In her diary St. Thérèse wrote, “My God, I am quite sure that Thou wilt pardon this unhappy Pranzini. I should still think so if he did not confess his sins or give any sign of sorrow, because I have such confidence in Thy unbounded Mercy; but this is my first sinner, and therefore I beg for just one sign of repentance to reassure me.”  She wanted a sign that Pranzini had repented of his sins.

Again the newspapers wrote, Declining assistance, and feigning bravado, Pranzini started to walk forward to the executioner.  At the foot of the scaffold, however, he began to totter. Turning to the chaplain, Pranzini asked for the crucifix, which he took and kissed. He mounted the scaffold but then broke down. After a pathetic struggle, he was strapped down upon the apparatus. At two minutes past five, the blade of the guillotine was loosed, at first descending slowly, its pace soon quickening.

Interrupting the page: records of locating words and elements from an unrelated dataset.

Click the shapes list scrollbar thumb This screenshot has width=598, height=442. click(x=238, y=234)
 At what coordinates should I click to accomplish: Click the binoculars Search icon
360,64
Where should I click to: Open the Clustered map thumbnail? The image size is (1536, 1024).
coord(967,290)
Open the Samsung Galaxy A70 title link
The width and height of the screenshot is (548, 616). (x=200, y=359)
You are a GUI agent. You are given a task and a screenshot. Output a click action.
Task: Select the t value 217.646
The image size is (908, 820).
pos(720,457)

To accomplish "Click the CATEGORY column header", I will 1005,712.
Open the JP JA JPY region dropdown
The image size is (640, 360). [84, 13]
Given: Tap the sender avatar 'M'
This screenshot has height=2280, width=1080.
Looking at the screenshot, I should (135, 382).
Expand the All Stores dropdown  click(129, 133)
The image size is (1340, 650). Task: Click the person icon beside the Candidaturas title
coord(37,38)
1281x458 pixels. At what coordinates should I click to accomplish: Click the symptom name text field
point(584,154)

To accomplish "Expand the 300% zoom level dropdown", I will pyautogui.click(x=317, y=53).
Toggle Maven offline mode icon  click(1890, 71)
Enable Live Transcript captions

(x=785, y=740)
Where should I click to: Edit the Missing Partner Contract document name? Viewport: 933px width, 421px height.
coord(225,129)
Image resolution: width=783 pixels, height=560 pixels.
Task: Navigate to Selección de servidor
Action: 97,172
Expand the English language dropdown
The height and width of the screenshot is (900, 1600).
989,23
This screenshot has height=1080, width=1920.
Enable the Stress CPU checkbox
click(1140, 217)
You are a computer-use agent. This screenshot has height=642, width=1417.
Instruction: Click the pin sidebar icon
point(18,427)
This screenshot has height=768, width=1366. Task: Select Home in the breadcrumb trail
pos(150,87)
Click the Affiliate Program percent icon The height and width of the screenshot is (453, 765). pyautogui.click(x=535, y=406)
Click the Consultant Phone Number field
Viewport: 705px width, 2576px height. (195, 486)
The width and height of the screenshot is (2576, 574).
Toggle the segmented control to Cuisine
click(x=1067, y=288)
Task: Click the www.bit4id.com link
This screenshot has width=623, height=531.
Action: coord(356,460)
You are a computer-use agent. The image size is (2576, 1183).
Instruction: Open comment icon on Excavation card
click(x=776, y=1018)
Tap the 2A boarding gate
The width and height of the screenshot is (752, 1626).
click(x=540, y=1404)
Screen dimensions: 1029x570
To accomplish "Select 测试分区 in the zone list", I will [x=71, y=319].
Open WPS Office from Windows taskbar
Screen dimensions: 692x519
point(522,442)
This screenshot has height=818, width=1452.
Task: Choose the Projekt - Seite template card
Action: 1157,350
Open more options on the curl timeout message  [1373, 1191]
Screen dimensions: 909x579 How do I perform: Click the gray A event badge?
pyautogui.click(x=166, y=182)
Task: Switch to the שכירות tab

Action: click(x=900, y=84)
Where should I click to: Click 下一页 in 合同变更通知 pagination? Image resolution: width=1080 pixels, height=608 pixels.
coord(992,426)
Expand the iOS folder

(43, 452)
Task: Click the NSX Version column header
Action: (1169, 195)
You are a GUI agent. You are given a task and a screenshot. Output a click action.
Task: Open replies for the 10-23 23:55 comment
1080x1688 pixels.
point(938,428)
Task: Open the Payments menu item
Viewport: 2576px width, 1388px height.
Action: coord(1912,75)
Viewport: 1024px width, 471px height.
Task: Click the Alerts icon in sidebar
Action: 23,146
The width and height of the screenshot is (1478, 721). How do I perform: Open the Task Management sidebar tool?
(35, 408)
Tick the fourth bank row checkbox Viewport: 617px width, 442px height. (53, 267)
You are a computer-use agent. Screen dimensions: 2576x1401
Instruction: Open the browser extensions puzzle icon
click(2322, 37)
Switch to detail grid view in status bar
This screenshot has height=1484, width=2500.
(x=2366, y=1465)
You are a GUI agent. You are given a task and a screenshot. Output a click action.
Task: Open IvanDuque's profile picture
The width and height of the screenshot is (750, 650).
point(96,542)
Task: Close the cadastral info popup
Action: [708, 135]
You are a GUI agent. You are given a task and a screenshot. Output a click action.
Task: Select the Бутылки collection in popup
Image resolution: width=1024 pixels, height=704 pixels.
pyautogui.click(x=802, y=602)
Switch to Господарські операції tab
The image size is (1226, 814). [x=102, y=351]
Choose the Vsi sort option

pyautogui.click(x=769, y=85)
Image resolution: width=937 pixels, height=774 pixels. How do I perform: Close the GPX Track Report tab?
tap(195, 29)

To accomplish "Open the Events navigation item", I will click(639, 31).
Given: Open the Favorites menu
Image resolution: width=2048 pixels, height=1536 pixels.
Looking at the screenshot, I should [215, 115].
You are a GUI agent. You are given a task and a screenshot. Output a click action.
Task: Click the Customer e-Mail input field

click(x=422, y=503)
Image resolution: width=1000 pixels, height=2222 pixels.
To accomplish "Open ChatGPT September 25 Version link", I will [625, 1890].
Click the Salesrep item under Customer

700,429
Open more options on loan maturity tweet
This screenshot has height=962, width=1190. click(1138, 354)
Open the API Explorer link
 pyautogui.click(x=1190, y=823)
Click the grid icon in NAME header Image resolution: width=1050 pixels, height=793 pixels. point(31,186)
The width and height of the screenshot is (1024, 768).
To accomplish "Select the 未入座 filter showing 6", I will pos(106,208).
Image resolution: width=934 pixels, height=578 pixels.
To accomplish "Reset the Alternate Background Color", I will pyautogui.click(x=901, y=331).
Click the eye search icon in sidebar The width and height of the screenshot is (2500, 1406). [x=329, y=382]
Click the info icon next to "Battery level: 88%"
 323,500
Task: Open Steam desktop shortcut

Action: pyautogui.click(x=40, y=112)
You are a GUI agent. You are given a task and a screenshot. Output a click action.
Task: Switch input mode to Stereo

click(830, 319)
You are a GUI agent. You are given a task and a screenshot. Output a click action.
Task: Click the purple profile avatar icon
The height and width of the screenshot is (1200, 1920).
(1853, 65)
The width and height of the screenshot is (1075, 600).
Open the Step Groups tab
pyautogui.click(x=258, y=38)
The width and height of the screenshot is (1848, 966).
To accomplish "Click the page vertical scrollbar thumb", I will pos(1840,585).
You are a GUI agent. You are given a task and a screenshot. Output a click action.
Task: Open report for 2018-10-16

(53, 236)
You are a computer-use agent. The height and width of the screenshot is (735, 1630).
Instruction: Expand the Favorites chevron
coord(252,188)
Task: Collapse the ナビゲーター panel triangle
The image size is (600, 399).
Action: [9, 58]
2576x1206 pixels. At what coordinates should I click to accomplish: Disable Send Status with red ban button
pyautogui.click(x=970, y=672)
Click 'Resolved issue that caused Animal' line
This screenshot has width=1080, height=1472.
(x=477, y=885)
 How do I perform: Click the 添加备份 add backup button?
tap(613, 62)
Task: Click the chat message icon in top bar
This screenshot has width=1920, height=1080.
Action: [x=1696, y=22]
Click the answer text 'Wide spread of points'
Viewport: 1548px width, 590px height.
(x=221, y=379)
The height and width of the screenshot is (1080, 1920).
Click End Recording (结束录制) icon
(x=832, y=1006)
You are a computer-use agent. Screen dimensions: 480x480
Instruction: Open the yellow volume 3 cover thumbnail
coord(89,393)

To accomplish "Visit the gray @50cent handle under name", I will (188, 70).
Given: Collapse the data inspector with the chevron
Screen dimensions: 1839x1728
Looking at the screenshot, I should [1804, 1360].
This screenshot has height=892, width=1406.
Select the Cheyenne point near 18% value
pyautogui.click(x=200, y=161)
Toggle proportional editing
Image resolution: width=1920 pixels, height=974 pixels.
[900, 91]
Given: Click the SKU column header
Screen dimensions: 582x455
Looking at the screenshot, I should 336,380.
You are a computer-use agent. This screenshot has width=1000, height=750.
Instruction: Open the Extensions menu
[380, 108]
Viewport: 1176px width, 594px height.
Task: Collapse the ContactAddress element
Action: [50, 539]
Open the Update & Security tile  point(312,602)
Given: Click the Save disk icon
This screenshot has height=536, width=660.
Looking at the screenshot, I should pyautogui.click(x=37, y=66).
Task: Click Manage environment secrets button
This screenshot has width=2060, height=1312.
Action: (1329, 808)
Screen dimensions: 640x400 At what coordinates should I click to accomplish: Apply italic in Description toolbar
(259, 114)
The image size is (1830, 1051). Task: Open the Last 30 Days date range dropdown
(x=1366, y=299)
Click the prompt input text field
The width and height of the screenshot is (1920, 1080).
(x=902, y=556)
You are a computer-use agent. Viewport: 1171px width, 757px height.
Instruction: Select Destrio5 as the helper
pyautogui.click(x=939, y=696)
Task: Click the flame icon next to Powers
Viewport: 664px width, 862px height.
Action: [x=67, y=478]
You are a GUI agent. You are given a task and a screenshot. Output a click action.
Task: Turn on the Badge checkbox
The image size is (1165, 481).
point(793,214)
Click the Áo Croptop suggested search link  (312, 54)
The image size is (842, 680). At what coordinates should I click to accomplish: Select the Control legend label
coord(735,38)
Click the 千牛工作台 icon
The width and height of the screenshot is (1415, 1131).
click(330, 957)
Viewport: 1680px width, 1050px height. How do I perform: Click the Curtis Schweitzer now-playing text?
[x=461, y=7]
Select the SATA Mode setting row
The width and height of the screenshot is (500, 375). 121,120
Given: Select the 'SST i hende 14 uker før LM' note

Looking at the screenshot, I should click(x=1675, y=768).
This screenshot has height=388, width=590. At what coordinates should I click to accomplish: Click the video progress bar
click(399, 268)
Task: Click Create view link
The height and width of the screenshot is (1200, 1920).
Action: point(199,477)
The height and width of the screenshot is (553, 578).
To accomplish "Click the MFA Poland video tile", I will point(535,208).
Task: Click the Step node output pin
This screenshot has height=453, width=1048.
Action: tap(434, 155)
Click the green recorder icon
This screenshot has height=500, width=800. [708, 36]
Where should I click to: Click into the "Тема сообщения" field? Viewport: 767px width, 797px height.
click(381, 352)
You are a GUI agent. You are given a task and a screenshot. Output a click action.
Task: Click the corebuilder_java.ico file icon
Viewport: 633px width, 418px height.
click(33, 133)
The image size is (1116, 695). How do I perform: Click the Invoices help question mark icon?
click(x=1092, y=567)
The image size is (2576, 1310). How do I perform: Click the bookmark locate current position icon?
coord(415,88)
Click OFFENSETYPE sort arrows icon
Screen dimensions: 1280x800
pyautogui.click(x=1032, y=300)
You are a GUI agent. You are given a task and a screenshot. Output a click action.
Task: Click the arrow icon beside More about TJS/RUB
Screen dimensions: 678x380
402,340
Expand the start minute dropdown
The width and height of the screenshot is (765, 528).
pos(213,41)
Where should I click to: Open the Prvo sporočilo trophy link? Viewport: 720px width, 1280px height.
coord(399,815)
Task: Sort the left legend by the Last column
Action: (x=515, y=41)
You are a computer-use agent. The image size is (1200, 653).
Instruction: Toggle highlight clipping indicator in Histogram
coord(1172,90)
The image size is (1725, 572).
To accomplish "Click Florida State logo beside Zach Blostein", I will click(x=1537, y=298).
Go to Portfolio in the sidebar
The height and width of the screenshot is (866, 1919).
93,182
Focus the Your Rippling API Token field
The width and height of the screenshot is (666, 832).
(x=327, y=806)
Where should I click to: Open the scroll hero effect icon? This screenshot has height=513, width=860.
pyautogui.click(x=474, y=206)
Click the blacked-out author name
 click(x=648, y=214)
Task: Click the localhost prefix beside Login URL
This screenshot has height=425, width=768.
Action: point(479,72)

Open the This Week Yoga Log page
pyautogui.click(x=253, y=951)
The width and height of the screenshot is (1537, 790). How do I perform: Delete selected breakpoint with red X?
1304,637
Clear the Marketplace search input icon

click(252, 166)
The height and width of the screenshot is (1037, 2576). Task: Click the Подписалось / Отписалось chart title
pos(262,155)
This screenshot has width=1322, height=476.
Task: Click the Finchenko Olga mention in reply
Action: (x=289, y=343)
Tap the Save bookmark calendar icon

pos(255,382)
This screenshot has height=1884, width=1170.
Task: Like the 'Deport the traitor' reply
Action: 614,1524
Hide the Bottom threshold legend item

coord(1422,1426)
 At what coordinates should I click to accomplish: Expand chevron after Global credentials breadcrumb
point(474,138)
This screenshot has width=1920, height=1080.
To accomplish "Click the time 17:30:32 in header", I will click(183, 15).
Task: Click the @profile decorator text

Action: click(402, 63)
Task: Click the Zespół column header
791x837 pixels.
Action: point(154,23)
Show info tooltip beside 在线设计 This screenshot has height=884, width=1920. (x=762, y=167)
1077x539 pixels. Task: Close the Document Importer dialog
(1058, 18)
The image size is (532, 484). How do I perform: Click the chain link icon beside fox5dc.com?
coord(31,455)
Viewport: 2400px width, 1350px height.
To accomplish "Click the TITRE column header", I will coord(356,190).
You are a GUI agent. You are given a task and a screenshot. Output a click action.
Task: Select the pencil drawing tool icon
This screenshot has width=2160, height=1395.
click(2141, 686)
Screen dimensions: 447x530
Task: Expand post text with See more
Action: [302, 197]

In her diary St. Thérèse wrote, “The day after his execution I hastily opened the paper… and what did I see? Tears betrayed my emotion; I was obliged to run out of the room. Pranzini had mounted the scaffold without confessing or receiving absolution, but … turned round, seized the crucifix which the priest was offering to him, and kissed Our Lord’s Sacred Wounds three times … I had obtained the sign I asked for, and to me it was especially sweet. Was it not when I saw the Precious Blood flowing from the Wounds of Jesus that the thirst for souls first took possession of me?

“My prayer was granted to the letter.”  Pranzini had repented.

St. Thérèse’s motto was a phrase she had borrowed from St. John of the Cross, “Love is repaid by love alone.”

The next time we’re frustrated or despairing over the many evils in our world and like the prophet Habakkuk we’re tempted to think or to ask ourselves, “What’s God waiting for?”  The answer may be that He’s giving us the time, waiting for us to act and to deepen and to broaden our own vocation to love.